# What you need to do:
The records below are to be copied exactly, with every picture left out.

# Data for analysis:
◇ ◇ ◇

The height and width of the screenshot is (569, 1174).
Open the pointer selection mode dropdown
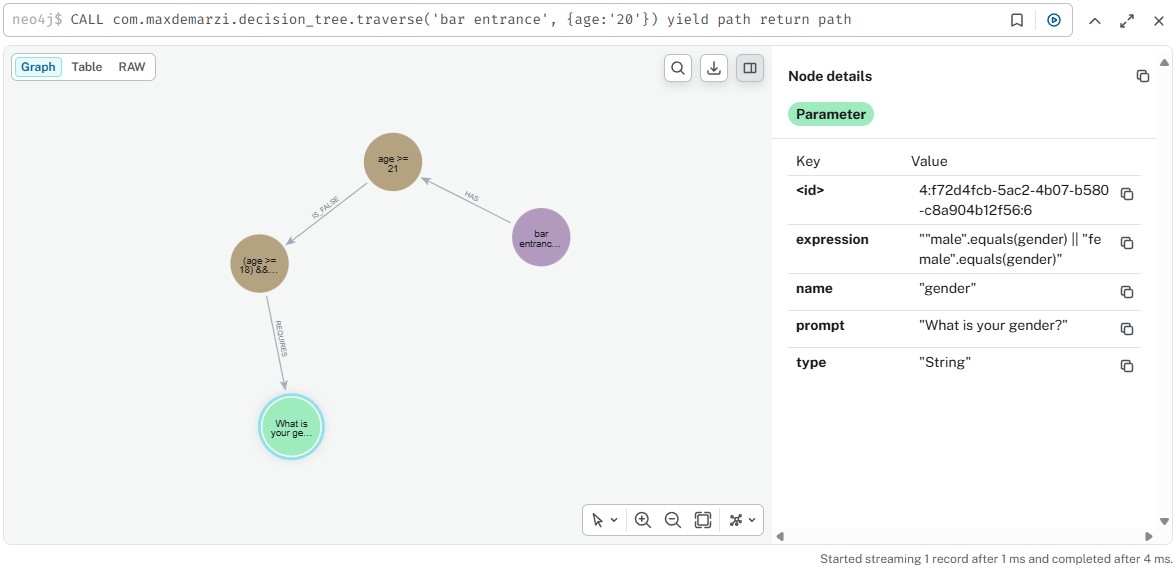click(x=604, y=520)
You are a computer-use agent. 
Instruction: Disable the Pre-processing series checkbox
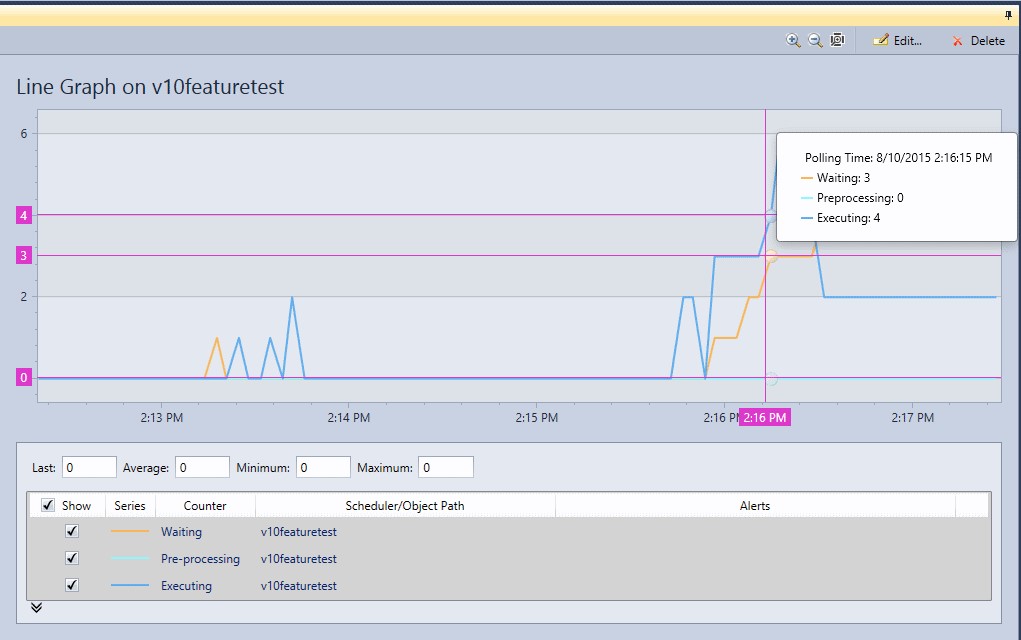71,558
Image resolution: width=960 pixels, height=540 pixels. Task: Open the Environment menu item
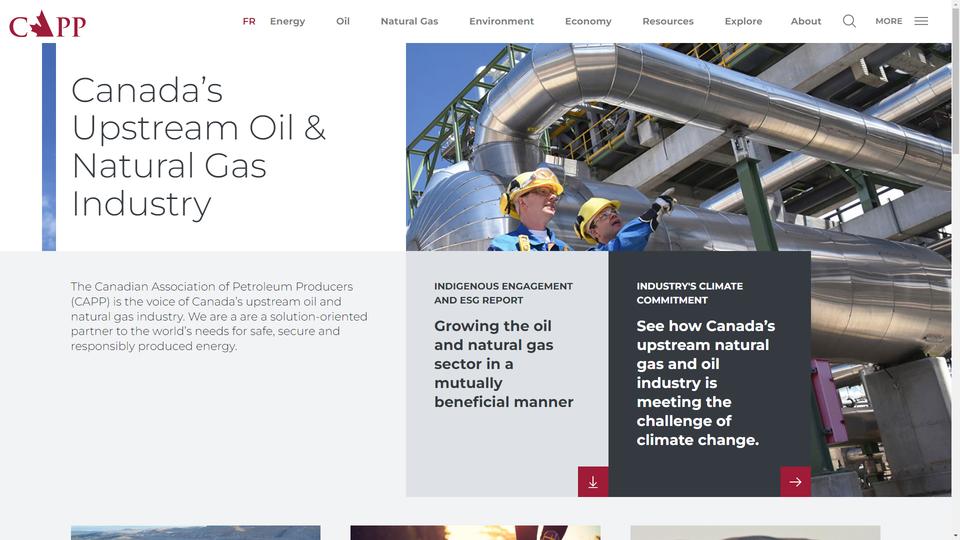pyautogui.click(x=501, y=21)
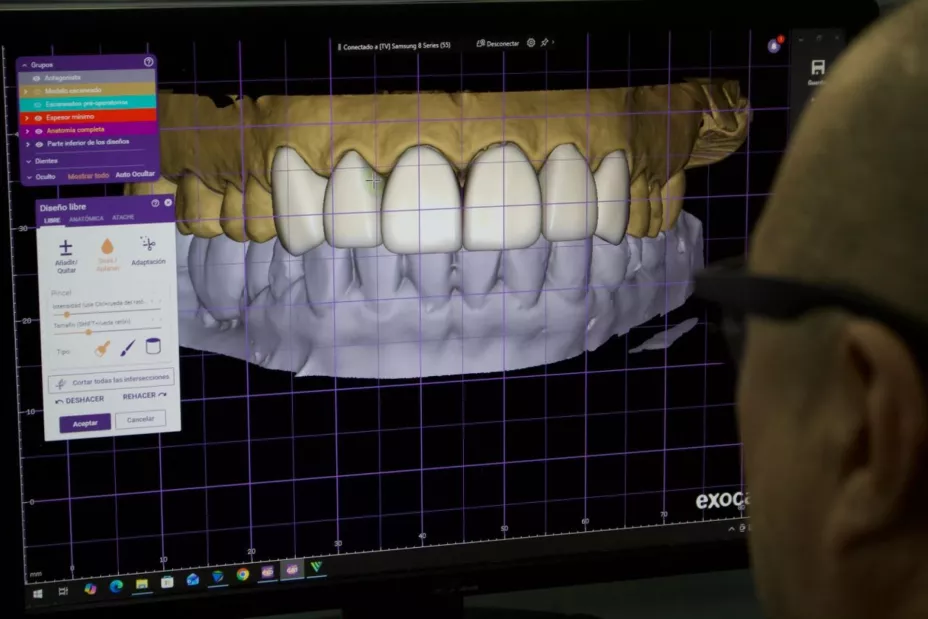928x619 pixels.
Task: Toggle visibility of Espesor mínimo group
Action: (38, 116)
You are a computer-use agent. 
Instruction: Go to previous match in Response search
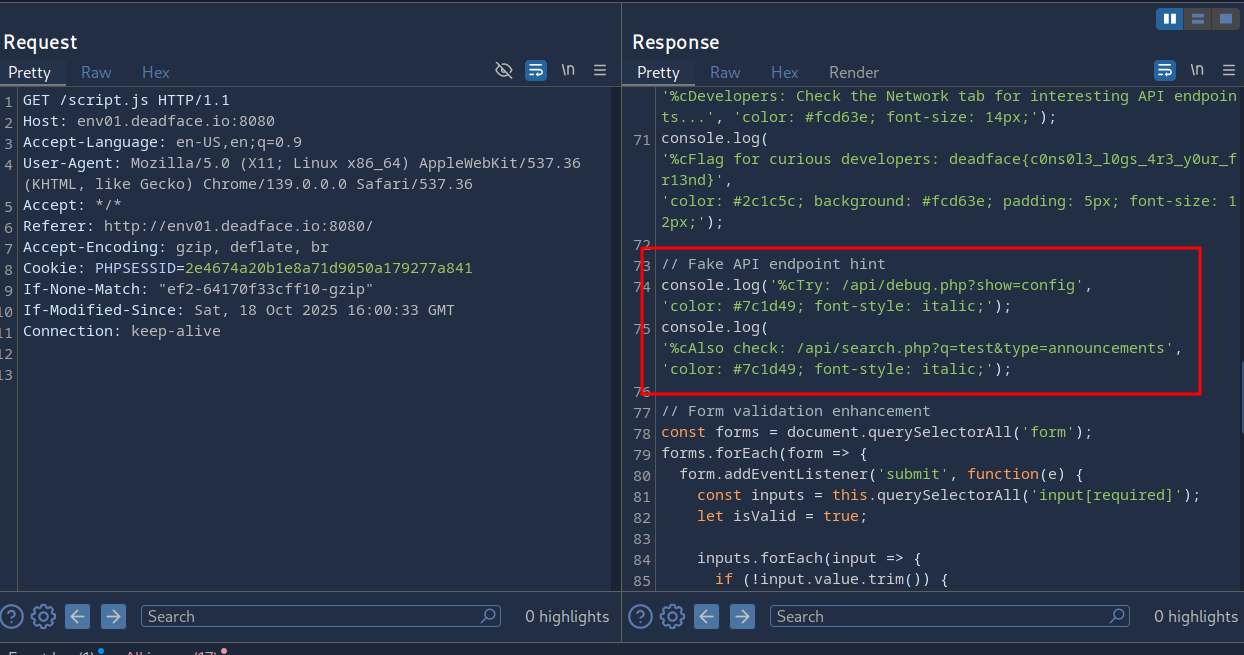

◇ ◇ ◇

# Your solution:
The height and width of the screenshot is (569, 1174).
Open the pointer selection mode dropdown
click(x=604, y=520)
You are a computer-use agent. 
Instruction: Disable the Pre-processing series checkbox
71,558
Image resolution: width=960 pixels, height=540 pixels. Task: Open the Environment menu item
pyautogui.click(x=501, y=21)
928x619 pixels.
Task: Toggle visibility of Espesor mínimo group
Action: (38, 116)
You are a computer-use agent. 
Instruction: Go to previous match in Response search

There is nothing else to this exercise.